* Provided text:
▼
James, a foreign correspondent (Michael Gravois) who's spent his entire career/adult life documenting the atrocities of war complains about how Americans, of a certain class and disposition, go to see plays that reinforce previously existing worldviews and self-images. We go home basically unchanged, he argues, but feeling like we’ve meaningfully engaged with the world and its woes. Like driving with your headlights on to show you “support the troops,” these personally affirming, but hollow rituals, James suggests, make people feel like they are participating when they're only consuming, and are more aligned with problems than with solutions.
As a nicely-imagined counterpoint to all of this Margulies has given James a new obsession. He’s becoming a critic, fascinated with bloody snuff-fluff cinema and convinced that the Saw series, and similar torture porn says something unexpected about the modern condition. He’s just not sure what, exactly.
Time Stands Still wallows in visceral sado masochistic pleasures. After James more or less reviews the first act of the play he lives in (potentially insulting a swath of the audience along the way) it’s difficult to experience the drama as anything but another kind of commodity. It's difficult to not see selfishness and hypocrisy at the core of everything the main characters do. It makes arguably brave, intelligent, committed people look petty and small, and impossible to like as they pursue unique personal comforts like addicts, while managing more common obstacles like injury, insult, and infidelity. Normally, that might not be a good thing, and that's why this play is special.
▲
* Raw records:
▼
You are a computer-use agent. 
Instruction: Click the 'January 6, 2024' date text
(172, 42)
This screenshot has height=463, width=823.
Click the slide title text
▲
* The request: According to the theater review, which film series does James believe says something unexpected about the modern condition?

* Full answer: The Saw series.